Abstract We describe here an assay that employs a highly sensitive nonradioactive method, time-resolved fluorometry, for measuring the activity of the enzyme GDP-Fuc:NeuNAcα2–3Galβ1–4GlcNAc-R (Fuc to GlcNAc) α1,3-fucosyltransferase (α1,3FT). In this assay, a neoglycoprotein substrate of α1,3FT is immobilized on a microtiter plate.
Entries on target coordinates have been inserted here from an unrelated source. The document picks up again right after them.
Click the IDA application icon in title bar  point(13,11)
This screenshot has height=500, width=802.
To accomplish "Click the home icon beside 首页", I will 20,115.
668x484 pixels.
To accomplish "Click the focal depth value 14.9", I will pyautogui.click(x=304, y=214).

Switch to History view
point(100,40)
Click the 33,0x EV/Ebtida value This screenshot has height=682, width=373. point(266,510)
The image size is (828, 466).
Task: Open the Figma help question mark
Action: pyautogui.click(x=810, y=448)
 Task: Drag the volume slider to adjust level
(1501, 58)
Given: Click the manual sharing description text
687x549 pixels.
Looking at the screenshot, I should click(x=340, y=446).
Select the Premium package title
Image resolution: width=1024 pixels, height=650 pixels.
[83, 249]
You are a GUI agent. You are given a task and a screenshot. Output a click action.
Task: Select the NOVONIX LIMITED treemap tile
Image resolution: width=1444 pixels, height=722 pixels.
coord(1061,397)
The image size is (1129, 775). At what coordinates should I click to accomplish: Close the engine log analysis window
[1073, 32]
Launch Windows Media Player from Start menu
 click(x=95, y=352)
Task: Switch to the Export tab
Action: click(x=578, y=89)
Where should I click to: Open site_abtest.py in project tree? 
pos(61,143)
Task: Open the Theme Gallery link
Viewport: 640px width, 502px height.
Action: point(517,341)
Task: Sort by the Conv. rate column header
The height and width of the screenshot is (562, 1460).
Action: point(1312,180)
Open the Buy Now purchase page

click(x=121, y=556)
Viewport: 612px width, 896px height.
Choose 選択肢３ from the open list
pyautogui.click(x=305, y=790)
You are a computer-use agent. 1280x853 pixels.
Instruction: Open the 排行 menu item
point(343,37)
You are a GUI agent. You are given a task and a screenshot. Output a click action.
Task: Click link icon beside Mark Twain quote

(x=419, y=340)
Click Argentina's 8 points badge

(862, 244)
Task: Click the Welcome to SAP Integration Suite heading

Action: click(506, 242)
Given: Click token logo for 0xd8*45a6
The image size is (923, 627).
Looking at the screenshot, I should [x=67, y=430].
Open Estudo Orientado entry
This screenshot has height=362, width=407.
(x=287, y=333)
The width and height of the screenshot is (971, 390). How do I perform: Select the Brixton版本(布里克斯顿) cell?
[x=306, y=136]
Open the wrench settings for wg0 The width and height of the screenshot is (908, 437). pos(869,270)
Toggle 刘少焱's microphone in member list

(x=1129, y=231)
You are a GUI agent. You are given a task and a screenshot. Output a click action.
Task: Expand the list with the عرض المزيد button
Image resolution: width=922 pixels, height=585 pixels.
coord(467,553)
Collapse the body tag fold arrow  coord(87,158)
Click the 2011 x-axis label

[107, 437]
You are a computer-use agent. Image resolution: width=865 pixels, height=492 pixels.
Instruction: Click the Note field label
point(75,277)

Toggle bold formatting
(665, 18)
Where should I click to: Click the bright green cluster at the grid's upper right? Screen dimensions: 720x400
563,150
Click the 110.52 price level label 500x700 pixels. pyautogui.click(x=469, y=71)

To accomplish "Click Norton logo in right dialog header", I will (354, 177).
Incubation with the fucose donor GDP-fucose and enzyme source converts the acceptor NeuNAcα2–3Galβ1–4GlcNAc-R to the product NeuNAcα2–3Galβ1–4(Fucα1–3)GlcNAc-R, which is quantified using a product-specific (antisialyl Lewis x) primary antibody and europium chelate-labeled secondary antibody. In the development of the assay, we used extracts of α1,3FT-transfected insect cells as the specific enzyme source. The reaction product formation was proportional to time of incubation (0–2 h) and the extract added (0.1–10 μU of enzyme) and was dependent on the GDP-fucose and glycoconjugate acceptor. We have also demonstrated with different cultured cancer cell lines that this time-resolved immunofluorometric assay allows rapid measurement of α1,3FT activity from a large number of crude cell lysate samples. Our results indicated that cell lines which expressed more sialyl Lewis x determinant on their surfaces had higher levels of α1,3FT activity. The advantages of this new assay are high sensitivity and a wide linear range of measurement. The assay is expected to be useful in the determination of regulation mechanisms of sialyl Lewis x-synthesizing α1,3-fucosyltransferases.